Thursday, December 22, 2011

Solar PV. What Happens Now?

Hope someone can clarify what's now happening with Solar PV feed-in tariffs. A few weeks ago the Coalition Gov't announced that the tariff was to be cut from 43p per unit to 21p. Just as important important was the decision to only approve an installation on a property which had already been made energy efficient. The most controversial element was that the changes would apply to installations registered after Dec 12th - even though the consultation period on the changes would not end until Dec 23rd. Unsurprisingly there has been uproar - and a legal challenge.

I was much concerned when I first learned about what was proposed. The solar industry has been such a success. So I listened carefully to the Statement in the House of Commons by the DECC Minister. Admit I was left scratching my head about why the decision had not been taken months before, so avoiding the suddenness of the cut-off, and about the logic behind a consultation finishing two weeks after the matter being consulted on was implemented. But I felt able to support the Government's position (and did so in the chamber and in interviews) - simply because I could see no alternative. The solar PV element of the feed-in tariff scheme had been so incredibly successful, that almost the entire 4 year budget for all renewables had already been used up. The 43p rate was totally unsustainable. But it was not the easiest case to defend - especially in Welsh!

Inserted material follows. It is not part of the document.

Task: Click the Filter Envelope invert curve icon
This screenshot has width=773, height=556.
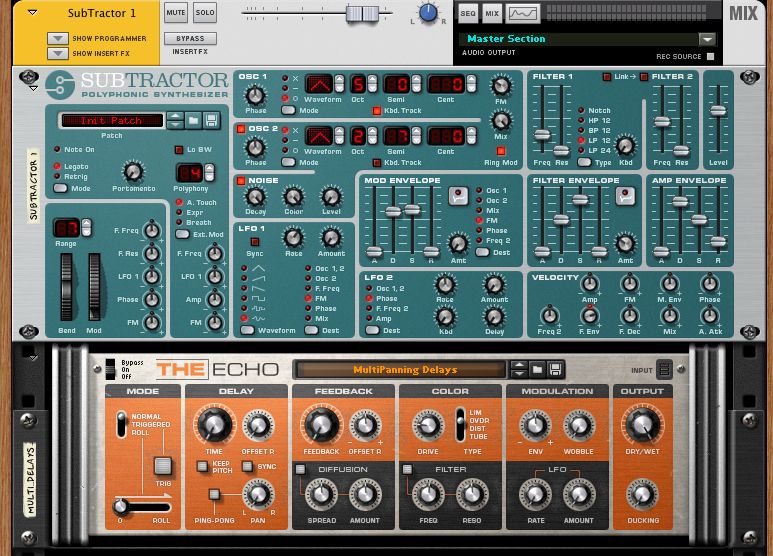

Anyway, the High Court has declared the changes to be "legally flawed" - and a DECC Minister has said it will be appealed. Has anyone got any idea what is going to happen now. Seems to me that if the changed tariff cannot be introduced as planned, there will very soon be no budget left, and all feed-in tariffs for new applications will come to an end fairly quickly. Really frustrating that I've been too busy to find out today what the position is. It could be that the judgement is still being absorbed. Would welcome comments from anyone who knows what's happening. I will try to update the position as I dig out information.


mairede thomas said...

the lack of money for the scheme is a problem but solar pv did provide local people with work unlike onshore wind turbines! Why can't they cut the subsidy for troublesome turbines!

Anonymous said...

Tax the rich b******s in tax exile.

They could pay the deficit off in a year if they paid their way

JB said...


I was lucky enough to have an installation completed in late spring this year. I invested, not to save the planet (I do not believe in global warming, man made or not) but because a 25 yr annuity, tax free and index linked returning some 15% on capital impossible to resist. Cutting the tariff in half and restricting it to energy efficient dwellings will inevitably cut off the industry. There is no doubt that the FITs were overly generous but the cut irrespective of timing is too draconian and not attractive enoughfor potential investors.

My installation is on target to meet the financial expectations but the records figures show that I am generating about 10x the amount in summer than I produce at this time of year. If global warming is the problem then solar power is not the answer in the UK perhaps sadly even less so than wind turbines even though they are next to useless.

Anonymous said...

Daft question Glyn : You say that the scheme rapidly became incredibly successful and burnt up the budget. Hang on !! Surely there's about a six month delay in people signing up to the scheme and then going on-stream. Surely the 'spike' in the take up curve, would have been evident many months prior to the spike in the financial curve? I hope you don't get a bumper crop of calves on your farm and then find out six months later that your feed cost has rocketed. Someone in Westminster didn't have a grip on things, and I bet it'll be one of your colleagues.

Glyn Davies said...

Mairede - I'd like to cut subsidy to turbines completely. At least solar panels do not destroy everyone else's environment.

Anon 1 - If it was that easy, it would have been done years ago.

JB - Truth is solar only makes a significant difference in hot countries. But pleased a good man is making some money out of the scheme.

Anon 2 - That is a question I'd rather not answer because it might get me into trouble. I'll just say that it had occurred to me before.

Anonymous said...

dear glyn, Have you heard of Desertec this is a project headed by Siemens.The concept is simply to use solar arrays to generate electrical power from principally the Sahara desert. If we in the UK could harness the AUSTRALIAN DESERTEC project we could import solar produced Hydrogen gas from sea water in AUS, run the gas through fuel cell arrays in the UK.We would then have electrical power & fresh water the value of which runs into millions of pounds.This fresh water could then be distributed between British farmers & Australian Farmers creating a carbon capture virtuos circle being also very profitable & uber eco friendly. just a thought.

Rufus Cole said...

As a guy who works in the solar energy field I find it quite outrageous having heard the news about the decrease in the feed in tarrifs. How can energy companies get away with selling unclean fossil fuel at twice the price of clean energy provided by the community? It all seems like an unfair balancing of the scales in order to keep our draconian energy business overlords keep us paying those every increasing bills.